All the available configure options can be seen by entering the command
> ./configure --help
Some of the more useful options are described below:
The –enable-reentrant option will attempt to configure CFITSIO so that it can be used in multi-threaded programs. See the "Using CFITSIO in Multi-threaded Environments" section, below, for more details.
The –enable-sse2 and –enable-ssse3 options will cause configure to attempt to build CFITSIO using faster byte-swapping algorithms. See the "Optimizing Programs" chapter of this manual for more information about these options.
The –with-gsiftp-flavour and –with-gsiftp options enable support for the Globus Toolkit gsiftp protocal. See the "Extended File Name Syntax" chapter for more information.
The –with-bzip2 option enables support for reading FITS files that have been externally compressed by the bzip2 algorithm. This requires that the CFITSIO library, and all applications program that use CFITSIO, to be linked to include the libbz2 library.
The ’make shared’ option builds a shared or dynamic version of the CFITSIO library. When using the shared library the executable code is not copied into your program at link time and instead the program locates the necessary library code at run time, normally through LD_LIBRARY_PATH or some other method.

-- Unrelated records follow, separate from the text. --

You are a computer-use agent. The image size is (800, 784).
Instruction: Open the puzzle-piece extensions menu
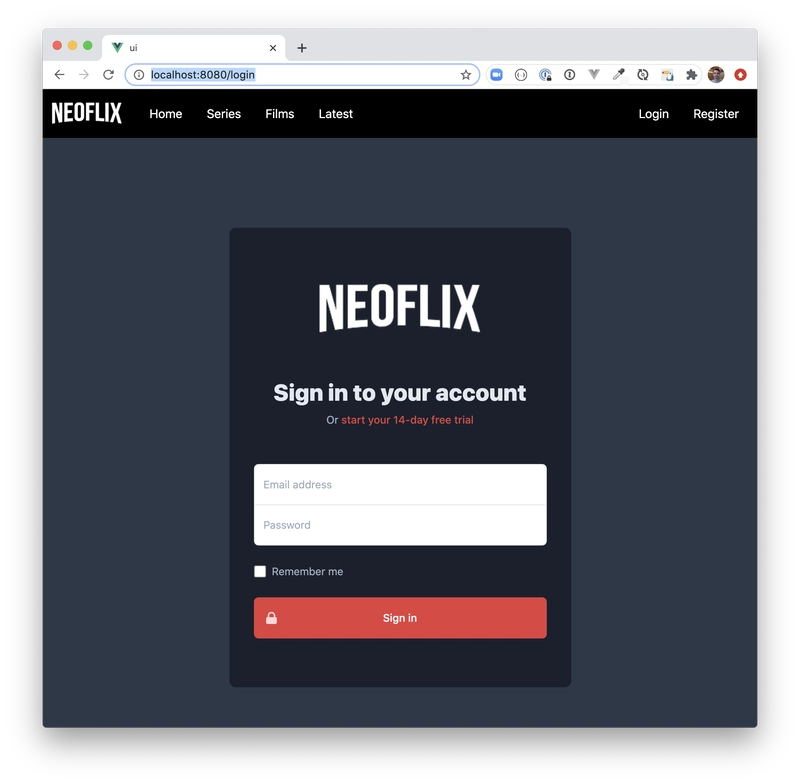691,75
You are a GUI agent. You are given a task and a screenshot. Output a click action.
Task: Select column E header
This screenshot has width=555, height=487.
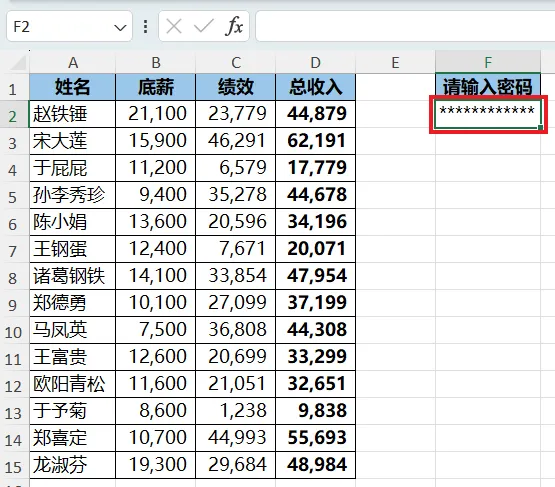tap(395, 63)
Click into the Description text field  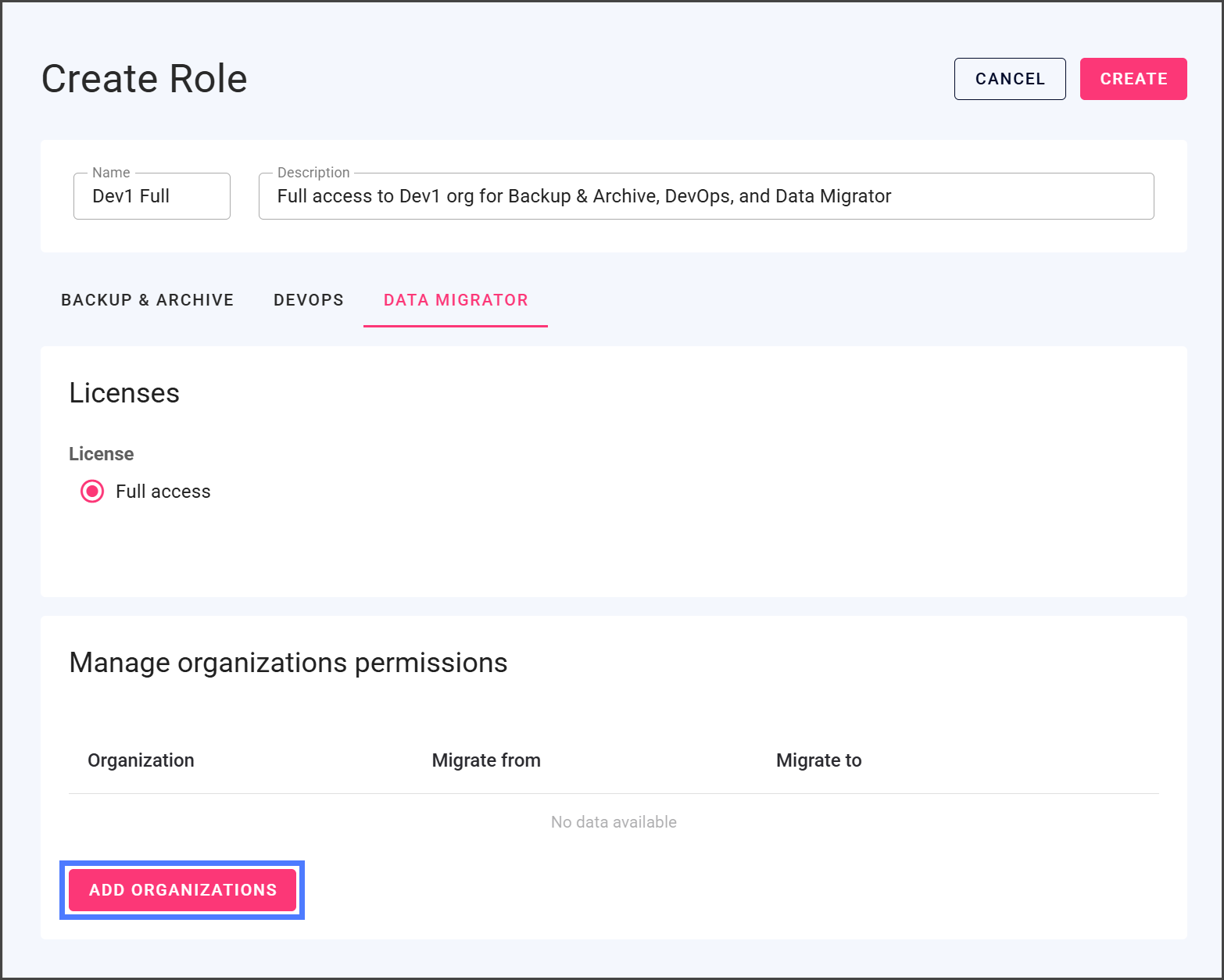click(x=705, y=197)
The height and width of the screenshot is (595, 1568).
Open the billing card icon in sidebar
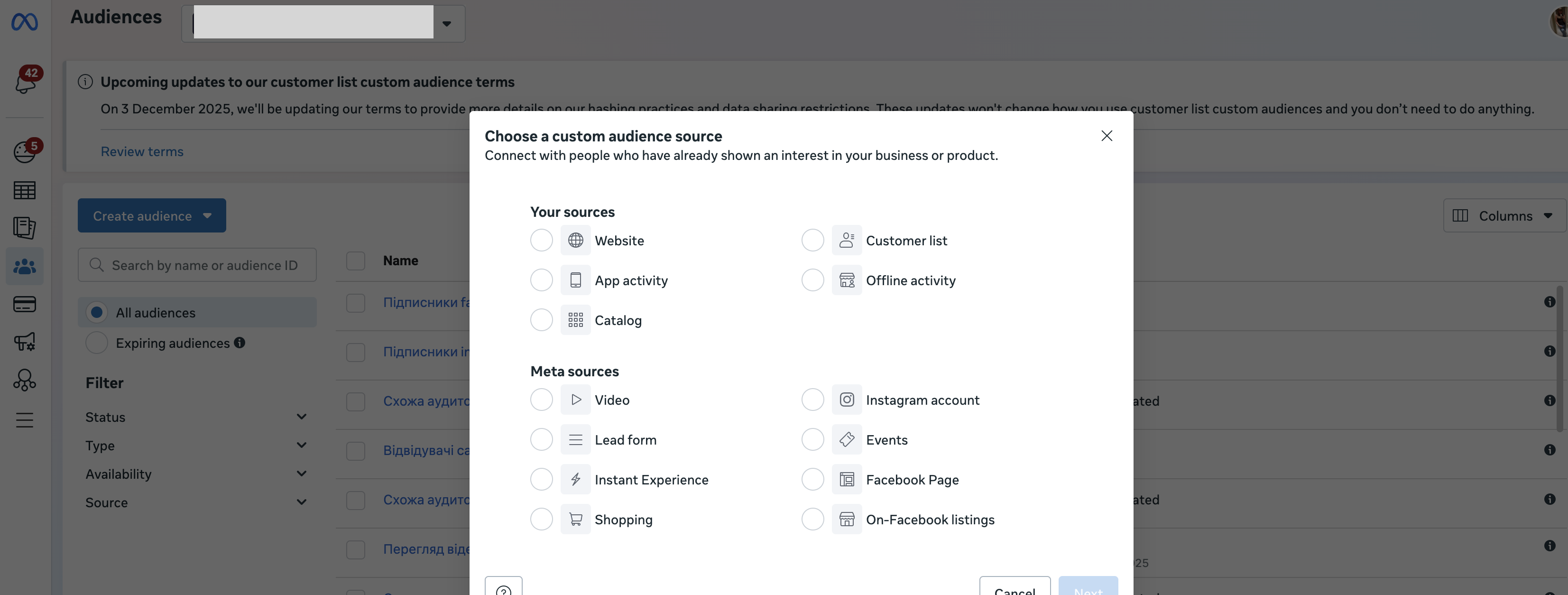point(25,304)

The advantages of using a shared library are:
1. Less disk space if you build more than 1 program
2. Less memory if more than one copy of a program using the shared
library is running at the same time since the system is smart
enough to share copies of the shared library at run time.
3. Possibly easier maintenance since a new version of the shared
library can be installed without relinking all the software
that uses it (as long as the subroutine names and calling
sequences remain unchanged).
4. No run-time penalty.
The disadvantages are:
1. More hassle at runtime. You have to either build the programs
specially or have LD_LIBRARY_PATH set right.

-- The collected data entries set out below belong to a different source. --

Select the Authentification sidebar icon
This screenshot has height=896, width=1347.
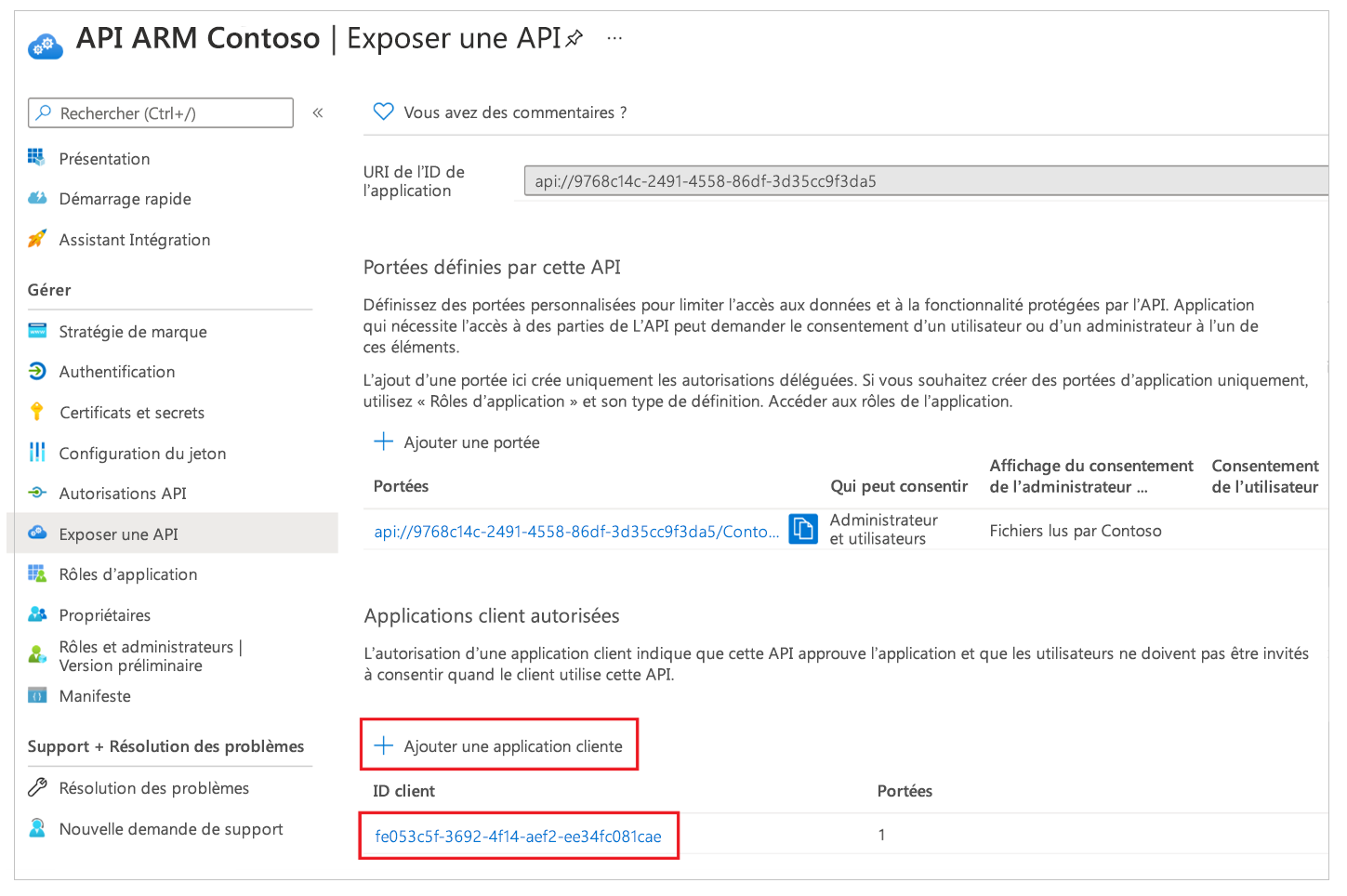(x=37, y=372)
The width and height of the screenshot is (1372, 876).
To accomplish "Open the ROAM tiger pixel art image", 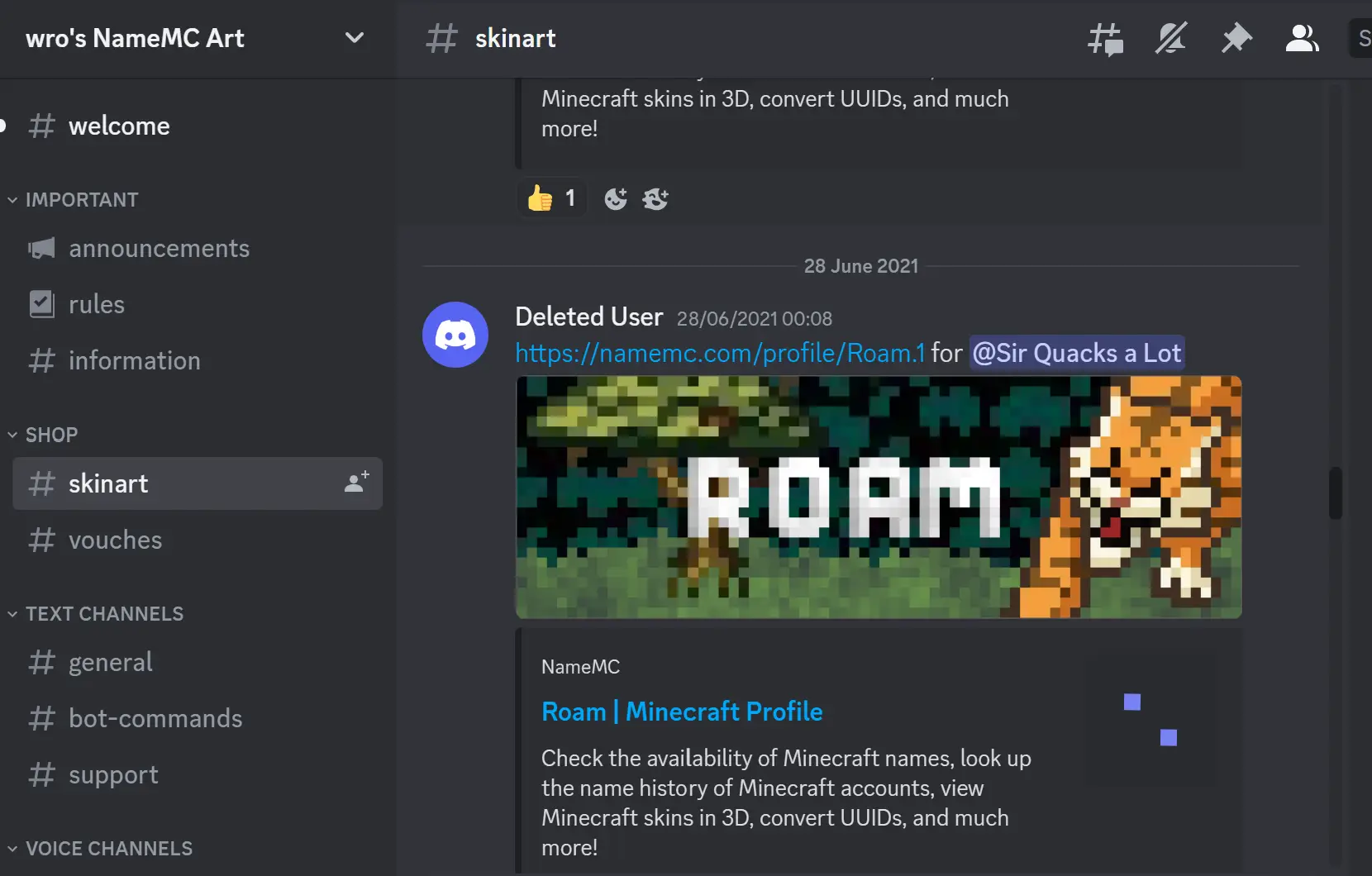I will click(879, 498).
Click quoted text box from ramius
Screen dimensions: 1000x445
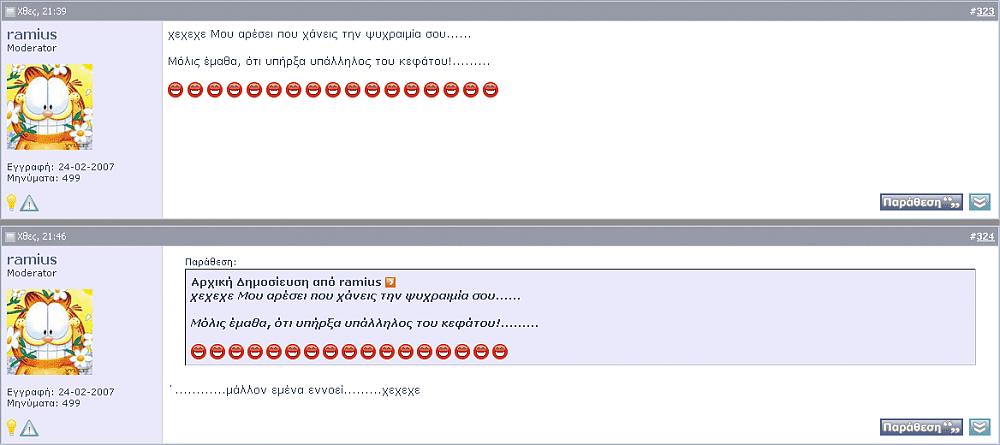pos(580,317)
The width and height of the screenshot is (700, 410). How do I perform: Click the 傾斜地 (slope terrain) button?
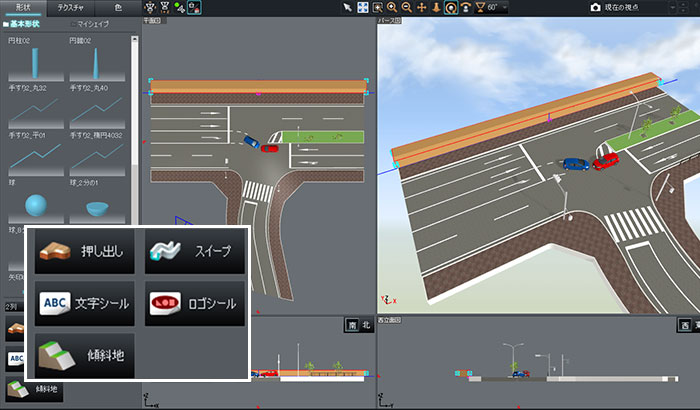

2. There may be a slight start up penalty, depending on where you are
reading the shared library and the program from and if your CPU is
either really slow or really heavily loaded.

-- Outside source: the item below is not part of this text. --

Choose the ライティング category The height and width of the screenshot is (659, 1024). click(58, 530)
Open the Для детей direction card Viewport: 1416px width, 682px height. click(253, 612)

On Mac OS X platforms the ’make shared’ command works like on other UNIX platforms, but a .dylib file will be created instead of .so. If installed in a nonstandard location, add its location to the DYLD_LIBRARY_PATH environment variable so that the library can be found at run time.
On HP/UX systems, the environment variable CFLAGS should be set to -Ae before running configure to enable "extended ANSI" features.
By default, a set of Fortran-callable wrapper routines are also built and included in the CFITSIO library. If these wrapper routines are not needed (i.e., the CFITSIO library will not be linked to any Fortran applications which call FITSIO subroutines) then they may be omitted from the build by typing ’make all-nofitsio’ instead of simply typing ’make’. This will reduce the size of the CFITSIO library slightly.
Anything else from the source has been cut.